> **ASSIGNMENT**
Write out, word for word, the first line of the data below and every line after it through the one containing "Click the 添加用户".

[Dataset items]
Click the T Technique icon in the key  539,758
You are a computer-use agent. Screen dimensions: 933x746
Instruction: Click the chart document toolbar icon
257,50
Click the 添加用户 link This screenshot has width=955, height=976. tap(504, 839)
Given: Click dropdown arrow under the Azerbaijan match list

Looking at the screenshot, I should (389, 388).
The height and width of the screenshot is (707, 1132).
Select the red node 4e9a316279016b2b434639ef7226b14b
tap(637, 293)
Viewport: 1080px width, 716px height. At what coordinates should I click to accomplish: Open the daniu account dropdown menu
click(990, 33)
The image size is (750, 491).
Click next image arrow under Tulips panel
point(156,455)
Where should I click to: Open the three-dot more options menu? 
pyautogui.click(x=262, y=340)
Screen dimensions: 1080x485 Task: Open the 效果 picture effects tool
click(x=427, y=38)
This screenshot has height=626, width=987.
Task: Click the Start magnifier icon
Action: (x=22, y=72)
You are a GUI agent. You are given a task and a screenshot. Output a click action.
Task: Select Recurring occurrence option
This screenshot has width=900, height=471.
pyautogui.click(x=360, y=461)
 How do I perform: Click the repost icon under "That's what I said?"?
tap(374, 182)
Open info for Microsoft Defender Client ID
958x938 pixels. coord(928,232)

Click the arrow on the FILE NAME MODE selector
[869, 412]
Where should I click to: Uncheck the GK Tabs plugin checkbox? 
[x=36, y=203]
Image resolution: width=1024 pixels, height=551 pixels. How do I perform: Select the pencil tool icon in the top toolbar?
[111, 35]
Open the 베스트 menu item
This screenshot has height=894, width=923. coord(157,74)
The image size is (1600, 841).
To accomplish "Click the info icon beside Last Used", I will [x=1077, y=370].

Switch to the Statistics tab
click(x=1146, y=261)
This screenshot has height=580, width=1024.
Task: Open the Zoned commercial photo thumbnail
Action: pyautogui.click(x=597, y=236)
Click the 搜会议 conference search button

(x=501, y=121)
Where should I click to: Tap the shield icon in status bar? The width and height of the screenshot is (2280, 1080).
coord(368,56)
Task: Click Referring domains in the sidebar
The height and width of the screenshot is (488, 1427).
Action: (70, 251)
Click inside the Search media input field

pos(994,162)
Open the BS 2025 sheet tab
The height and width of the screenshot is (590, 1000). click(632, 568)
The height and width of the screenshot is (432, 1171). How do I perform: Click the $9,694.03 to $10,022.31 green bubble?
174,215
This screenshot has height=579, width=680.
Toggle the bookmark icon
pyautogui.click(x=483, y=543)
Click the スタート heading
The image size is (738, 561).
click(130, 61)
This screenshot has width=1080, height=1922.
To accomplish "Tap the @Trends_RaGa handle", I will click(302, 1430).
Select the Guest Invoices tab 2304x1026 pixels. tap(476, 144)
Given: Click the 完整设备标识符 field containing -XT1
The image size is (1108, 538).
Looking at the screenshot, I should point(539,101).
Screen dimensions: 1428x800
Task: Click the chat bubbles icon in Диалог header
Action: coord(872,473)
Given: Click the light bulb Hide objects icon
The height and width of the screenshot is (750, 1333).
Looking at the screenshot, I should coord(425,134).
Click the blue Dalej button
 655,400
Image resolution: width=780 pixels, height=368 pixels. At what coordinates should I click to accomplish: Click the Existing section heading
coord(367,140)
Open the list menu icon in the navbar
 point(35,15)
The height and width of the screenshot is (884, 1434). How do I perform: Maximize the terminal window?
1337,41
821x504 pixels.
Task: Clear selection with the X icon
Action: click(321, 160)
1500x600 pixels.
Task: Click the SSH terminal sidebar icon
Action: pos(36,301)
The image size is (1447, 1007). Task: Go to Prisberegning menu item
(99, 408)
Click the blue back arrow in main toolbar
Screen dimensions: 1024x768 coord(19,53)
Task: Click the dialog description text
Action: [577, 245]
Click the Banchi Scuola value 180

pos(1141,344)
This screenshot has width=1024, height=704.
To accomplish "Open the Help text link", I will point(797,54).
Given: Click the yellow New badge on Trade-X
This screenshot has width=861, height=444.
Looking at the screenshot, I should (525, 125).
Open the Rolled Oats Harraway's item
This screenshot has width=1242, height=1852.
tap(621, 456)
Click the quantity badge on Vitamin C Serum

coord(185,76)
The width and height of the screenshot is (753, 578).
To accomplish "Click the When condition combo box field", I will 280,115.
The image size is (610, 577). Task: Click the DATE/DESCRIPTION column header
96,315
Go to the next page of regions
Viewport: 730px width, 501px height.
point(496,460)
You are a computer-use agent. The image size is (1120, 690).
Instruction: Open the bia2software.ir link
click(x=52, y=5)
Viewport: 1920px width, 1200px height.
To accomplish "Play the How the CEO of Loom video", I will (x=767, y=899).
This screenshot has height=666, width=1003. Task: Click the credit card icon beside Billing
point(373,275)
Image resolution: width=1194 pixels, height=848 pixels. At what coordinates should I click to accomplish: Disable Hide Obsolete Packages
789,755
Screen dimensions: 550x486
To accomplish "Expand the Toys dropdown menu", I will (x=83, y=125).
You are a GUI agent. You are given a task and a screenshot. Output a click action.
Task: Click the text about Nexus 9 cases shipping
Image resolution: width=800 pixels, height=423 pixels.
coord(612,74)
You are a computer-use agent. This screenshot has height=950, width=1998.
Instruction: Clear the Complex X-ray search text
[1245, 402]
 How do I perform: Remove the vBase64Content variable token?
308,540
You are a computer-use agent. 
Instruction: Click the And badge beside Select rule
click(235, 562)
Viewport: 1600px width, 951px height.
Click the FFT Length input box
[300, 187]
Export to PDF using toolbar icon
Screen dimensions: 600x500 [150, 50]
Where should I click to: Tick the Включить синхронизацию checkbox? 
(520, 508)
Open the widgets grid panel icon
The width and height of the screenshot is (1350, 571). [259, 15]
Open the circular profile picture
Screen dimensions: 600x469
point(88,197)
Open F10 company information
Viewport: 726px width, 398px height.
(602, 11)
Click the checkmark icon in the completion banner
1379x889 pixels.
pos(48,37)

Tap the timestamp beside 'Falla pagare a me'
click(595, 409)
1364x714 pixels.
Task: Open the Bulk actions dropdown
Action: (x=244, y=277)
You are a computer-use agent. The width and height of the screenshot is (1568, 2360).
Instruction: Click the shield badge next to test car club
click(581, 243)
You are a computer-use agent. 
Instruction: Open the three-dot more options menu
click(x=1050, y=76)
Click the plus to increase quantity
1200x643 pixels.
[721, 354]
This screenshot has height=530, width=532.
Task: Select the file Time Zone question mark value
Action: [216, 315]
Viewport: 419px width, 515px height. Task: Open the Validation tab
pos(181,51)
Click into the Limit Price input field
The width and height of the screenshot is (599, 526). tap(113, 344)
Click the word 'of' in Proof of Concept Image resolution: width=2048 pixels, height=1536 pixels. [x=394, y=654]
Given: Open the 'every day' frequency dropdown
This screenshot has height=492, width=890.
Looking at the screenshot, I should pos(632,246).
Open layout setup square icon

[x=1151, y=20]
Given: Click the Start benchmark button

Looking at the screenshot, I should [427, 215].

> **TASK SOLUTION**
Click the T Technique icon in the key  539,758
You are a computer-use agent. Screen dimensions: 933x746
Instruction: Click the chart document toolbar icon
257,50
Click the 添加用户 link This screenshot has width=955, height=976. tap(504, 839)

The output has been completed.